The entire article is about the Shape Theory and doesn't mention anything about Vibration.
It argues that the human nose has approximately 350 olfactory receptors that work on the lock and key principle, ie: a receptor of a certain shape (the lock) will attract a molecule of the same shape (the key), hence recognising and understanding its nature.

However, it also stipulates that a human being can recognise an average of a 1000 different smells, which wouldn't make sense with what is said above and this is why Montejo Torrell suggests that these receptors are flexible and can adapt to a wider range of similar molecules instead of the single one originally thought of.

Synaptic Glittering is stage two of the process, ie, what follows the shapist receptor/molecule model and is the pathway to and in the brain where the information is analyzed.

Edit: Wrote this reply very late last night.
I actually feel that Synaptic Glittering also applies to other olfactory mechanisms such as Turin's Vibrational Theory since the two are perfectly capable of working together.
Last edited by Dolby on 11.07.2013, 21:06; edited 1 time in total
Scent recognition 11 years ago
I agree with Torrell. That makes sense to me. If humans have on average 350 scent receptors, there must be another mechanism to allow for the ability recognize variations in degrees of scent and scent combinations and so forth.

I suppose all mammals possibly have this variable possibility of Synaptic Glittering in their olfactory senses.

This would give a person so much more than the ability to recognize only 350 scents.

What is truly incredible to me is the thought of applying this olfactory variation recognition possibility to the olfactory sensitivity of a Bloodhound, who has on average, 300 million active scent receptors.

I like to fantasize the ridiculous. I imagine synthesizing an average human brain with 300 million scent receptors. Can you imagine a person with this capability?

I wonder how we would perceive and analyze perfumes with this sensitivity.

If all police detectives had this sensitivity?
It's a fascinating thought.

Hail the humble Bloodhound.

11 years ago
IF we were surrounded only by good-smelling-things... and humans - would be great.
In reality, I think it will be a nightmare.

by the way - my dogs very well accepted the scents of my perfumes.
They approve my choice, or just magnanimously forgive me !? Smile
Mammals with acute sense of smell 11 years ago
My cats sniff around my perfume bottles and samples drawer at time. Sometimes they like what I wear and lick my arm. Sometimes they will push me away after sniffing my arm. There seems to be no uniform choice about scent types.
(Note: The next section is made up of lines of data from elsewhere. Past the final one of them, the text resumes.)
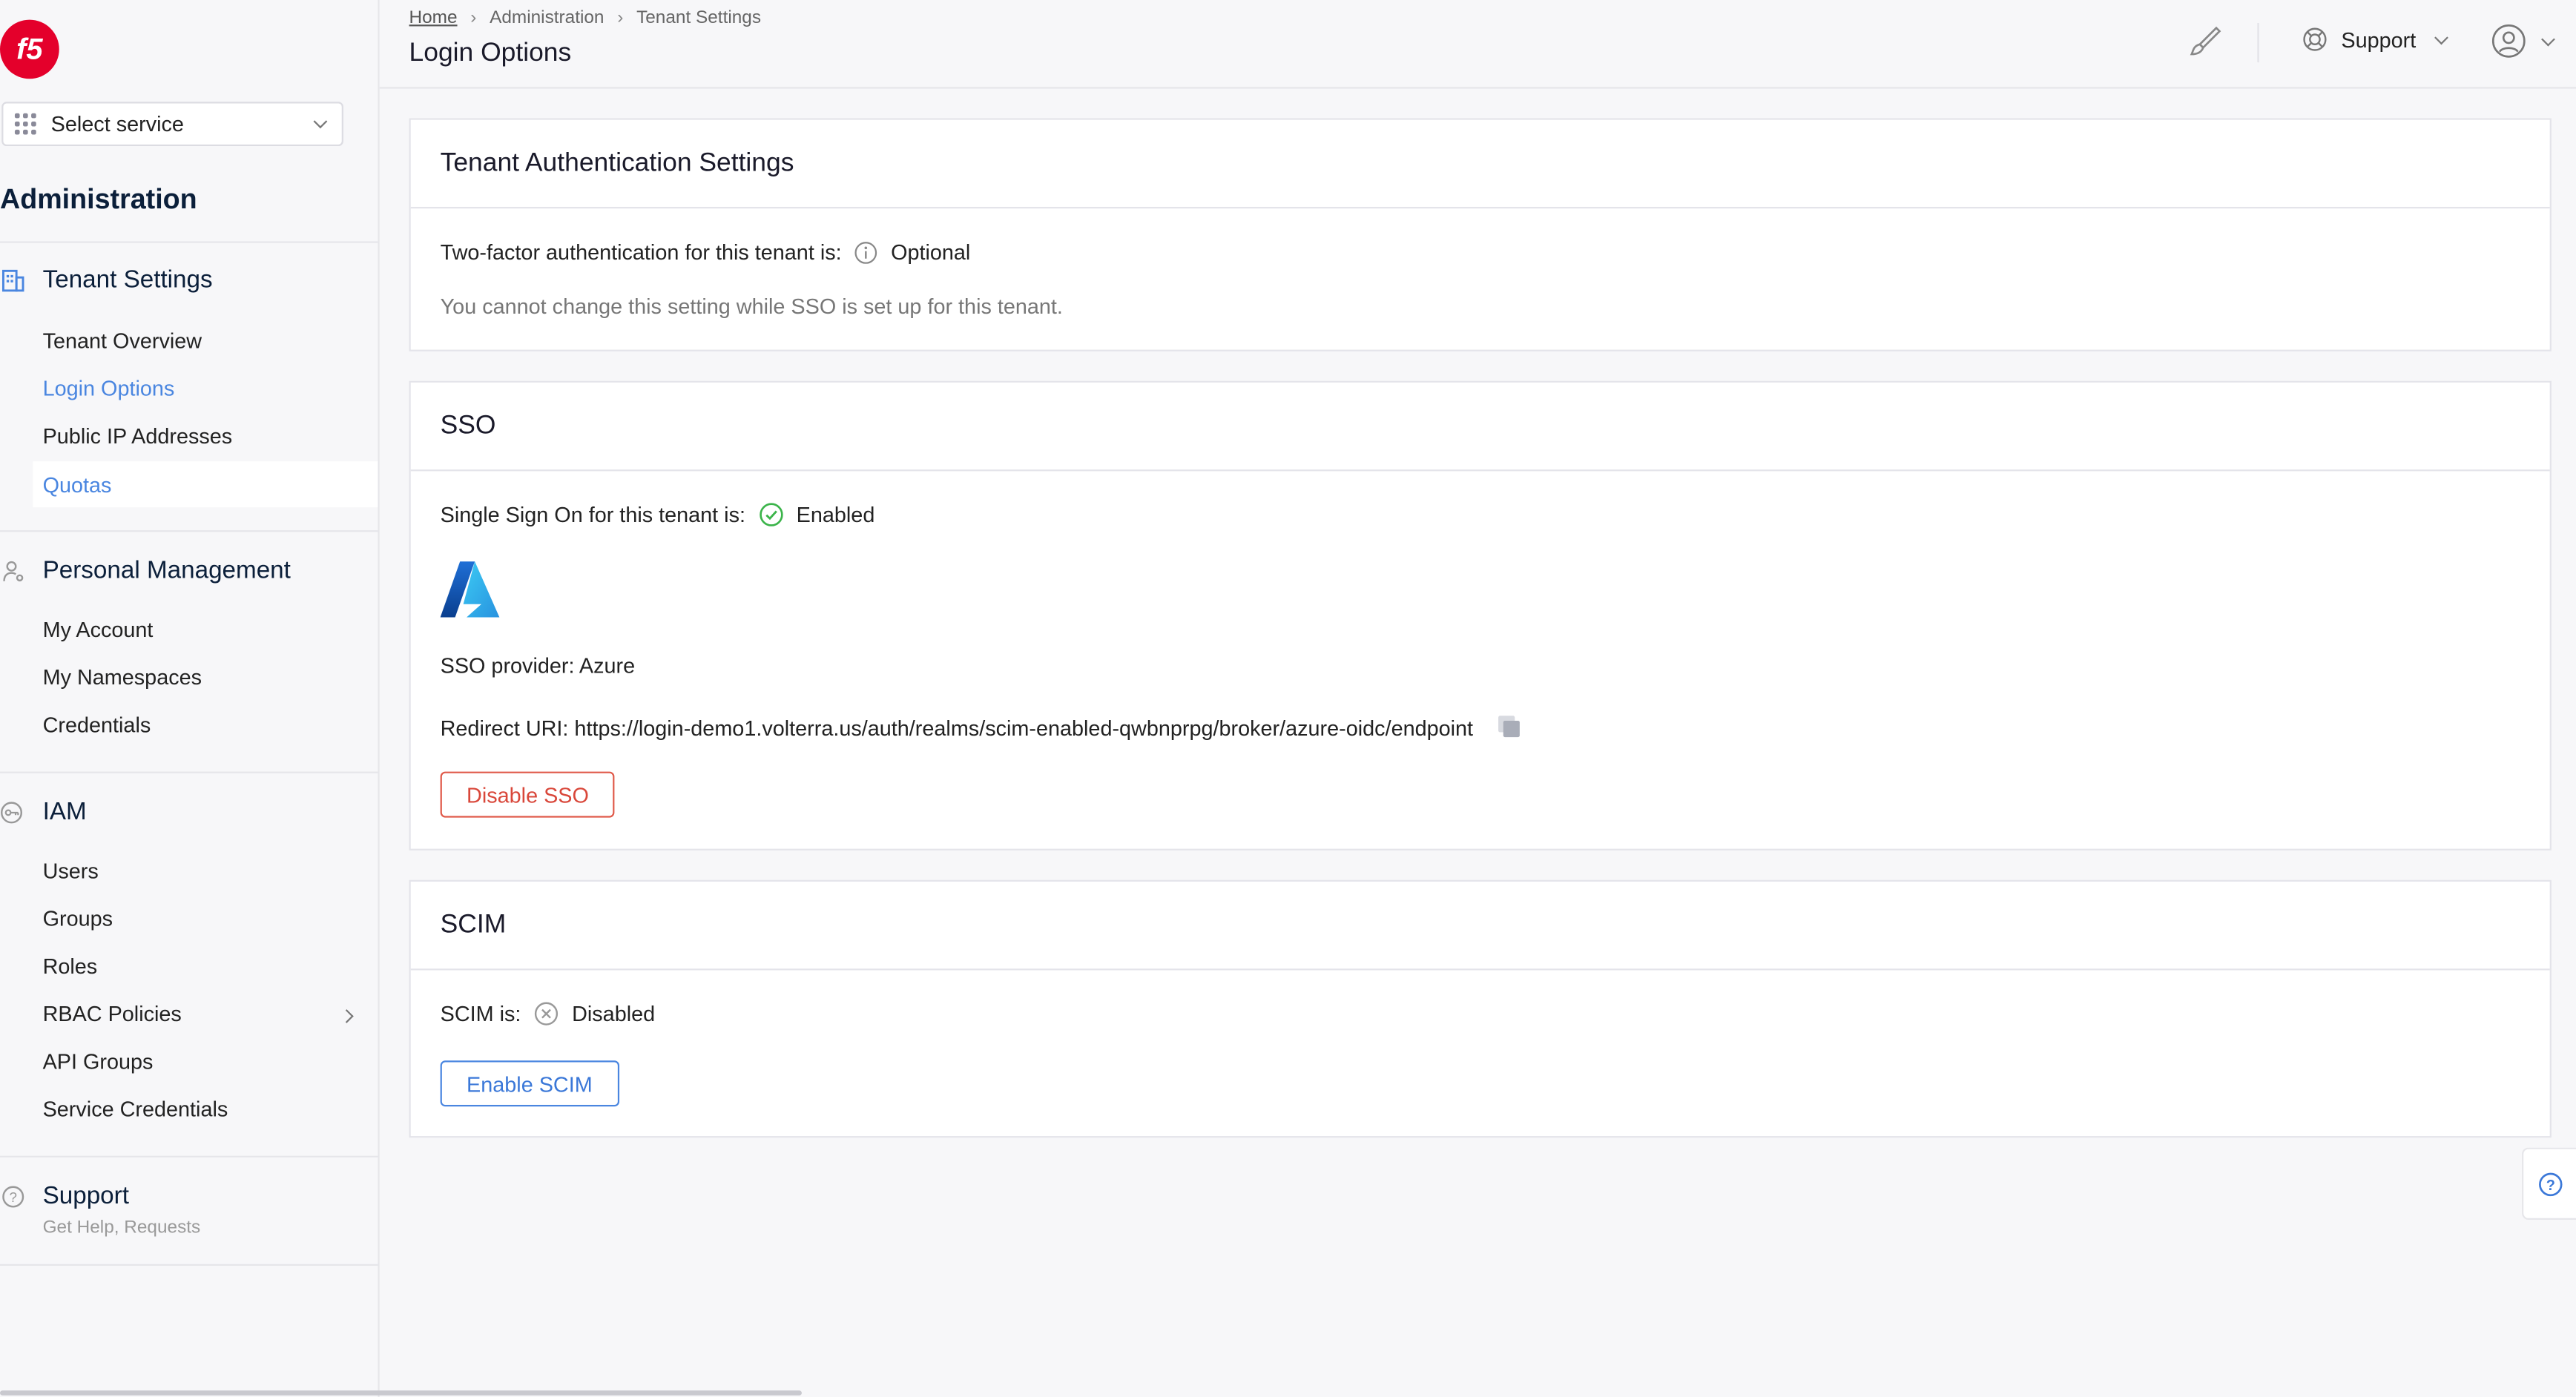  Describe the element at coordinates (2509, 41) in the screenshot. I see `user-avatar-icon` at that location.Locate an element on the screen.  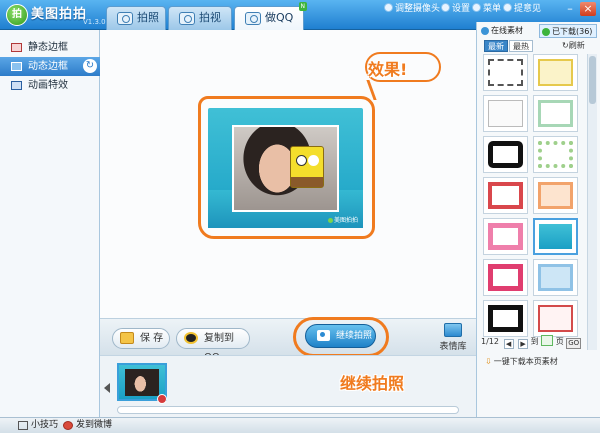
mail-icon is located at coordinates (508, 8).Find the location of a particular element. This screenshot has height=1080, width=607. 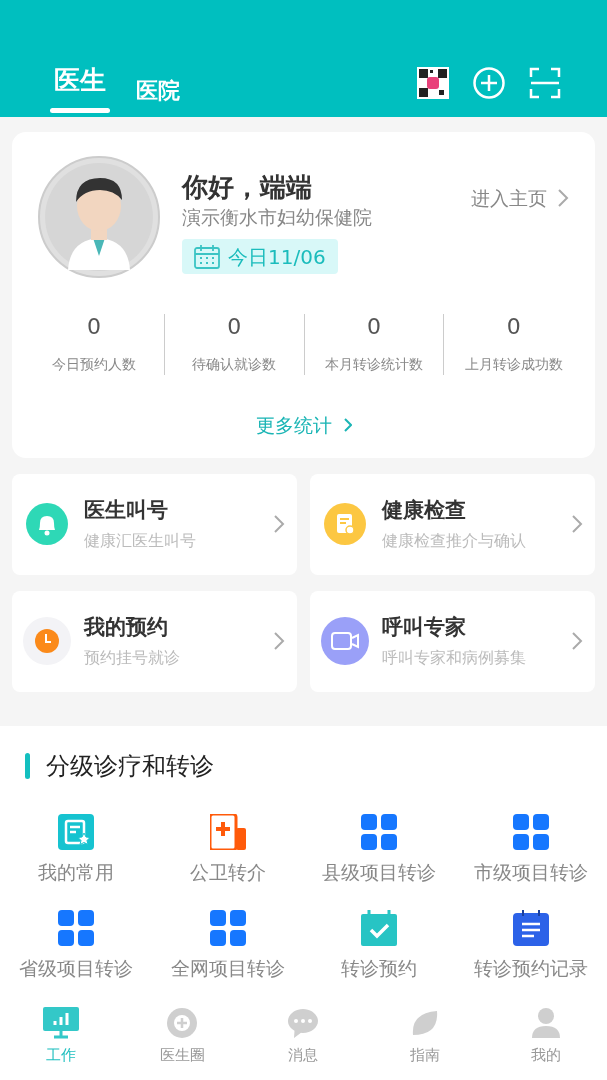

tab: 医院 is located at coordinates (158, 95).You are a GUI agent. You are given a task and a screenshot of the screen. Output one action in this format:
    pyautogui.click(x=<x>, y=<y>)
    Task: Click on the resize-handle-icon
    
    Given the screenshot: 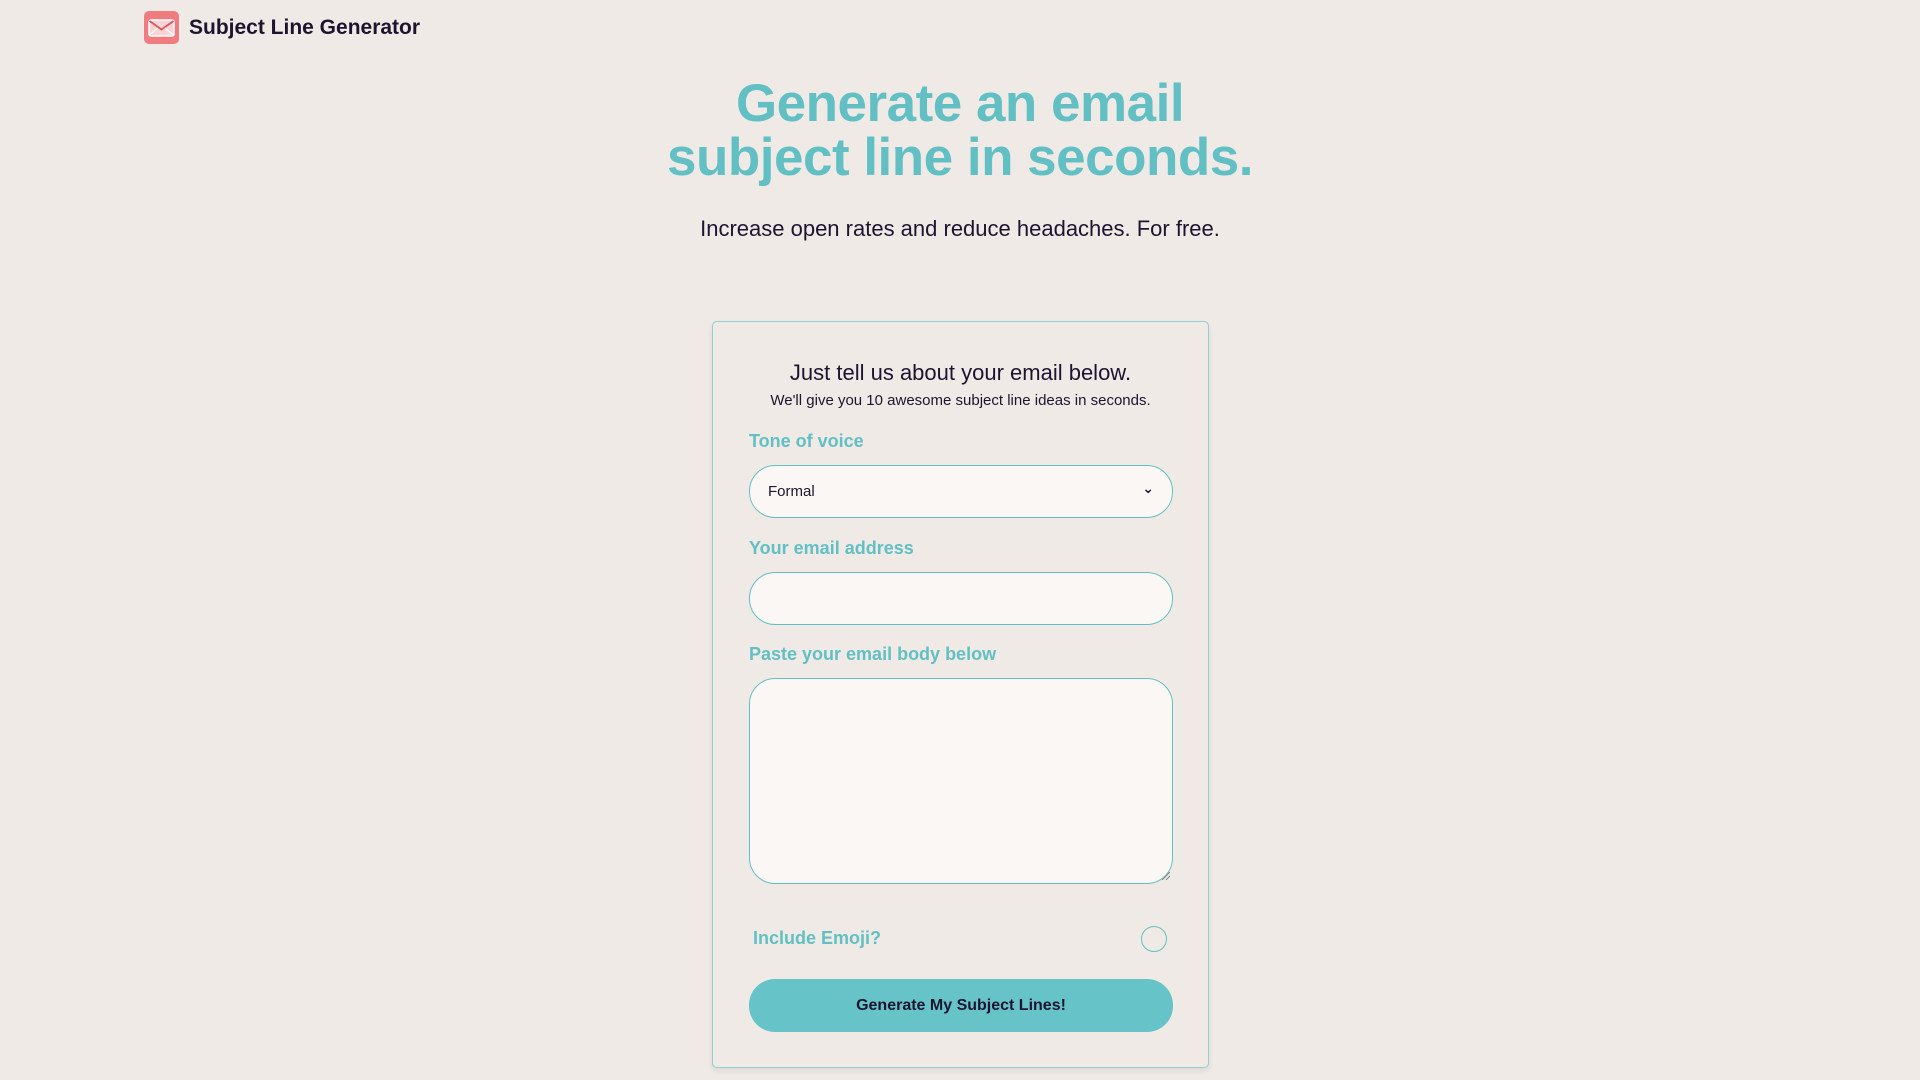 What is the action you would take?
    pyautogui.click(x=1166, y=876)
    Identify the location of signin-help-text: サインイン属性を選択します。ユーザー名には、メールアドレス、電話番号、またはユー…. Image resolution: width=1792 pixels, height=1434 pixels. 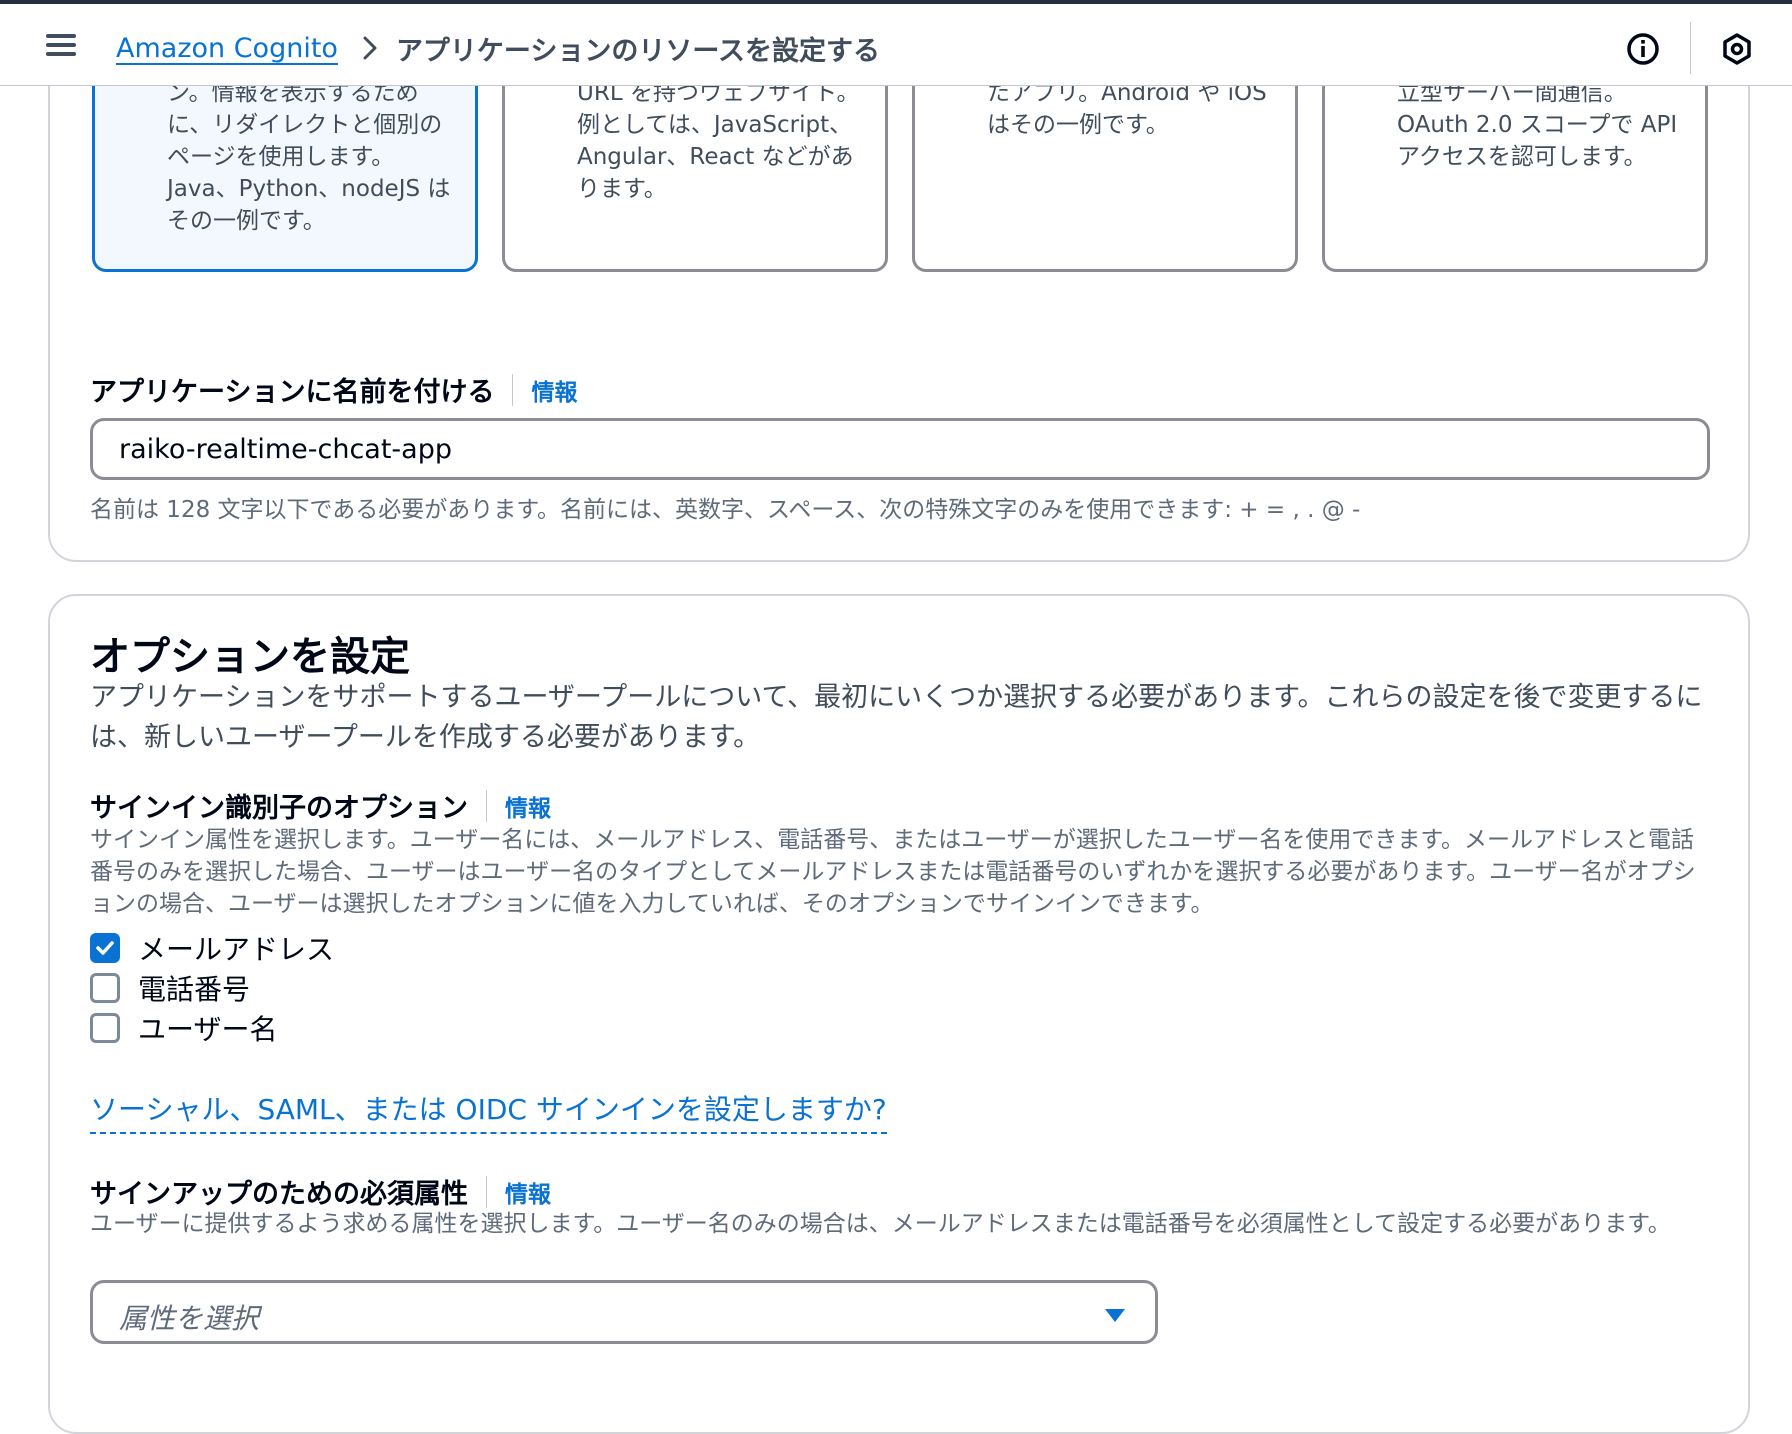
(893, 872).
I wonder if having the scent acuity of a cat or dog would be torture...or just change all our perceptions of good and bad odors since they would be smelled much more in depth, perhaps even having the ability with a human brain to break down the molecules within them to identify them.

SUPERNOSE!
6 years ago
Silverfire:
I was interested by the correlation between scent and mate-choosing.

Precisely my thoughts! I didn't know our perfume preferences are self-selected to enhance one's own distinct body odours and not a deliberate choice. The cited reason for that, the fact that humans prefer to mate with MHC-dissimilar individuals so as to increase the MHC heterozygosity of their progeny, declares fragrance a mere means for sexual communication, aiming at healthy offspring.
It seems music is not the only universal language after all.

_____________
Milinski and Wedekind, Evidence for MHC-correlated perfume preferences in humans. Behavioral Ecology, 2001, 12: 140-149
Hämmerli, Schweisgut and Kaegi, Population genetic segmentation of MHC-correlated perfume preferences, International Journal of Cosmetic Science, 2011, 34: 161-168.